## Szczegóły zadania:
Proszę przepisać bez zmian ten fragment tekstu źródłowego, który otwierają słowa zawierające „20 listopada 2022, 12:22”, a zamyka „dla pięknych i bogatych!”.
--- Tekst źródłowy ---
Reklama

To nie będzie ich mundial

Jan Mazurek

Autor:Jan Mazurek

20 listopada 2022, 12:22 • 4 min czytania 39 komentarzy

Kenneth smętnie spogląda na rozświetlone ulice Dohy z perspektywy szczytu luksusowego wieżowca Al Bidda Tower, gdzie mieści się siedziba Najwyższego Komitetu. Miasto świeci i iluminuje, nęci i obiecuje, widoczki naprawdę ładne, ale on jest przybity, bo agent rekrutacyjny zrobił go w trąbę. Obiecywał testy w Qatar Stars League, a nie dziesięciogodzinną harówkę na budowach i ciasny lokal w baraku. Kusił możliwością nastrzelania tylu bramek, że nadejdzie powołanie do reprezentacji Ghany przed mistrzostwami świata w Katarze, a tu taki zawód i takie oszustwo – wszystko na nic. Pościel łóżko, pakuj walizki, czmychaj do swojej nędzy. Piłka nożna? Oszalałeś? To sport dla pięknych i bogatych!
--- Dostarczone dane ---
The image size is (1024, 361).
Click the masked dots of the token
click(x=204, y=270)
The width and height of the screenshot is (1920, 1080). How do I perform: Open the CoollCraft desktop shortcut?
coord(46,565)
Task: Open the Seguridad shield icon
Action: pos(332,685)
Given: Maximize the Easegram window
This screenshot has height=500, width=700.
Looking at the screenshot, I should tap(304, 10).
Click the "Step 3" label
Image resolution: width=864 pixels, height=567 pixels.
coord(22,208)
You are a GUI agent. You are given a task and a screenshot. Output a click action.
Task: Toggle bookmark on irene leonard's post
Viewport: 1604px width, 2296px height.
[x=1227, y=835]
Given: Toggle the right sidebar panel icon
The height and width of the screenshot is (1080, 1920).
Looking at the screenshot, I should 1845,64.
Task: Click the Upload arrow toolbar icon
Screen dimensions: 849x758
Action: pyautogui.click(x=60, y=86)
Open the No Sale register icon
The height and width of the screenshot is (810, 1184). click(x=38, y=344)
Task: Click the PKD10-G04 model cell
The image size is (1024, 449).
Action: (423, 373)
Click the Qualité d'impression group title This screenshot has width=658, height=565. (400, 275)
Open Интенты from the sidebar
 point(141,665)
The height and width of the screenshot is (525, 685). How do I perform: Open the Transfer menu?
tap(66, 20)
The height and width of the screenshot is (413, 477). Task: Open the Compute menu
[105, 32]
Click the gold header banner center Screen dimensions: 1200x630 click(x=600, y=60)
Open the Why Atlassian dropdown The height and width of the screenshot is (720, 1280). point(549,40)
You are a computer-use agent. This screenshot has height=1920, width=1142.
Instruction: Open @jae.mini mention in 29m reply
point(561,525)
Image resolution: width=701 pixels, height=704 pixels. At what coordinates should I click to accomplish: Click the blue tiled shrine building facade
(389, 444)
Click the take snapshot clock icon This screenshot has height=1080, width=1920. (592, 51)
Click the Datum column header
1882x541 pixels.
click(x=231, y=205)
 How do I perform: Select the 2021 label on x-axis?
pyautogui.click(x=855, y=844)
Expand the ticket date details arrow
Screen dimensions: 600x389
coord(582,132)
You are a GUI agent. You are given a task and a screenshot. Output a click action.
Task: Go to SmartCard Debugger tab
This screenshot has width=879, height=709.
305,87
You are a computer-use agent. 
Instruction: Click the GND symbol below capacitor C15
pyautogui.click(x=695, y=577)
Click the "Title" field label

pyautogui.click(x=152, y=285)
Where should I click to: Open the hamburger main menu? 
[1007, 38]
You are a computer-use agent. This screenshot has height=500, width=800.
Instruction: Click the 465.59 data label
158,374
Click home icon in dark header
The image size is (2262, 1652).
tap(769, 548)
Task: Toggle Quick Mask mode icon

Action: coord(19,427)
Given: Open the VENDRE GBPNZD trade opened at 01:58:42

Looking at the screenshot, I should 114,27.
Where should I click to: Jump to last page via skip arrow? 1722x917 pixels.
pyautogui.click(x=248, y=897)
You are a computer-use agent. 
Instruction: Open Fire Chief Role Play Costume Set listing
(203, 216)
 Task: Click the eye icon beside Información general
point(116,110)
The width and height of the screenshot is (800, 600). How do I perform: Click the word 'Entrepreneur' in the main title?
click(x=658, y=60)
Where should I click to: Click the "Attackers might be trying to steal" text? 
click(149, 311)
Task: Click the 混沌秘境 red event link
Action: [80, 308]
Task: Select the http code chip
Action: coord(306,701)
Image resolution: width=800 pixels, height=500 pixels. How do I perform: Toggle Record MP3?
---
## Wynik zadania:
20 listopada 2022, 12:22 • 4 min czytania 39 komentarzy

Kenneth smętnie spogląda na rozświetlone ulice Dohy z perspektywy szczytu luksusowego wieżowca Al Bidda Tower, gdzie mieści się siedziba Najwyższego Komitetu. Miasto świeci i iluminuje, nęci i obiecuje, widoczki naprawdę ładne, ale on jest przybity, bo agent rekrutacyjny zrobił go w trąbę. Obiecywał testy w Qatar Stars League, a nie dziesięciogodzinną harówkę na budowach i ciasny lokal w baraku. Kusił możliwością nastrzelania tylu bramek, że nadejdzie powołanie do reprezentacji Ghany przed mistrzostwami świata w Katarze, a tu taki zawód i takie oszustwo – wszystko na nic. Pościel łóżko, pakuj walizki, czmychaj do swojej nędzy. Piłka nożna? Oszalałeś? To sport dla pięknych i bogatych!